● WHAT THE EXERCISE ASKS: Return the data exactly, but only from the line containing "Given: Click the maximize" through its last line.

[Dataset entries]
▼
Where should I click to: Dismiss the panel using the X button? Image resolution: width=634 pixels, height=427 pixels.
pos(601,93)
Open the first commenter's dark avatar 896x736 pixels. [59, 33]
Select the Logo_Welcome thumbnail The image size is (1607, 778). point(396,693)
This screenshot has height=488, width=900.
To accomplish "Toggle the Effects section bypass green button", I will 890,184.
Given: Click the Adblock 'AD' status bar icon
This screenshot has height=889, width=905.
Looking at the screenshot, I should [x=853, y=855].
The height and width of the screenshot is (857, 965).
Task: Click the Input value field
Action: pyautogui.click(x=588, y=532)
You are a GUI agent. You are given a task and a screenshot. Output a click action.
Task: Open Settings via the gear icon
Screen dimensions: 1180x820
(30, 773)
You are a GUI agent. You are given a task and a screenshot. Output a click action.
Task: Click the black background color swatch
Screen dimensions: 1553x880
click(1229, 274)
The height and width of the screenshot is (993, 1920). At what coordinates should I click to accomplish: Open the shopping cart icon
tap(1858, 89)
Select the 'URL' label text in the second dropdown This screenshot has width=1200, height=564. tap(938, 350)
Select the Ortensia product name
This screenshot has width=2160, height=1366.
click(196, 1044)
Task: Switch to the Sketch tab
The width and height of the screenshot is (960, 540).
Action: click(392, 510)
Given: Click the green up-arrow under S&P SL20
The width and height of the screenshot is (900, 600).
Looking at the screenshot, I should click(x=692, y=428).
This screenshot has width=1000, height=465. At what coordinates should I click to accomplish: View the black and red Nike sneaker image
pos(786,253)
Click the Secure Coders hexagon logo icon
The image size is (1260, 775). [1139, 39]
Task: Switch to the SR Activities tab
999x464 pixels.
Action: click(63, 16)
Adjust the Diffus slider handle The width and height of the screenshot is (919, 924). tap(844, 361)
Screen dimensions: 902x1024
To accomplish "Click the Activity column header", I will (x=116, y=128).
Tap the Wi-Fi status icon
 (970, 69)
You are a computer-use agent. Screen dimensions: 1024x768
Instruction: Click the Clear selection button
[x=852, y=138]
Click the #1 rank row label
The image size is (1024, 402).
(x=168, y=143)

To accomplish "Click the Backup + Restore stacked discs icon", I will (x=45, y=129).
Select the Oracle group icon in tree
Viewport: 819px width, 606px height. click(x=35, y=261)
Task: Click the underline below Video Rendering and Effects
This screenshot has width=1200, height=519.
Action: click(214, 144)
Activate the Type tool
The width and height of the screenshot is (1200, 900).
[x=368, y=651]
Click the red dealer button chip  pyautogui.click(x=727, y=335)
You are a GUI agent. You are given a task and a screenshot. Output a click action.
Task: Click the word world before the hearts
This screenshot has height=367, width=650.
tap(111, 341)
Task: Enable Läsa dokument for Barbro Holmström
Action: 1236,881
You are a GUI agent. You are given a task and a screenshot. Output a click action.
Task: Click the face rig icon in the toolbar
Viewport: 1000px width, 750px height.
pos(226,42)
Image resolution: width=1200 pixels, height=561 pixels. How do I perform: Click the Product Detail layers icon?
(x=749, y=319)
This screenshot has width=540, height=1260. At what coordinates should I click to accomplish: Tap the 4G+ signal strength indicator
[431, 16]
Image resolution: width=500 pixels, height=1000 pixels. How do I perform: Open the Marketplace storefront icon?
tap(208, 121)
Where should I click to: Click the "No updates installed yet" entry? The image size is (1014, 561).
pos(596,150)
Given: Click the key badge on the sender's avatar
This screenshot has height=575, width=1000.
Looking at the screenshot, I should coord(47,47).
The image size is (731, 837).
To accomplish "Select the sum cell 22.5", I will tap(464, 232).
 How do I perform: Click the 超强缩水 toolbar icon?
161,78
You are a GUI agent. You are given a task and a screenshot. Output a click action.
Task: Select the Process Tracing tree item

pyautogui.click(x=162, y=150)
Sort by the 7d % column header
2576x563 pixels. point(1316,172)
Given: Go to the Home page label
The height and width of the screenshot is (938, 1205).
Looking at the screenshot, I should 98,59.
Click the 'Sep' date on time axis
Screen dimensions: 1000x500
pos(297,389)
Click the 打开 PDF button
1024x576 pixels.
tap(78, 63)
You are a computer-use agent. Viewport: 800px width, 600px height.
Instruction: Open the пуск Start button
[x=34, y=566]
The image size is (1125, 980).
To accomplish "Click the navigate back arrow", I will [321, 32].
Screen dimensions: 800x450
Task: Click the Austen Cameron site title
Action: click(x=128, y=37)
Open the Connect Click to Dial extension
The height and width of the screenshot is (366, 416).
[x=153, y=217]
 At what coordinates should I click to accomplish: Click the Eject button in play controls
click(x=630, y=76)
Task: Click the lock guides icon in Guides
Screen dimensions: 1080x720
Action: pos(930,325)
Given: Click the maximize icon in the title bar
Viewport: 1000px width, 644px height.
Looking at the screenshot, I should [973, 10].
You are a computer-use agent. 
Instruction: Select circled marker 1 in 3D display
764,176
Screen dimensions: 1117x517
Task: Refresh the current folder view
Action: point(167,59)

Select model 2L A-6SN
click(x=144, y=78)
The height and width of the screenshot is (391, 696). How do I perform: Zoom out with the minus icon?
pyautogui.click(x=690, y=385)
▲
● YOUR SOLUTION:
Given: Click the maximize icon in the title bar
Viewport: 1000px width, 644px height.
Looking at the screenshot, I should [973, 10].
You are a computer-use agent. 
Instruction: Select circled marker 1 in 3D display
764,176
Screen dimensions: 1117x517
Task: Refresh the current folder view
Action: point(167,59)

Select model 2L A-6SN
click(x=144, y=78)
The height and width of the screenshot is (391, 696). How do I perform: Zoom out with the minus icon?
pyautogui.click(x=690, y=385)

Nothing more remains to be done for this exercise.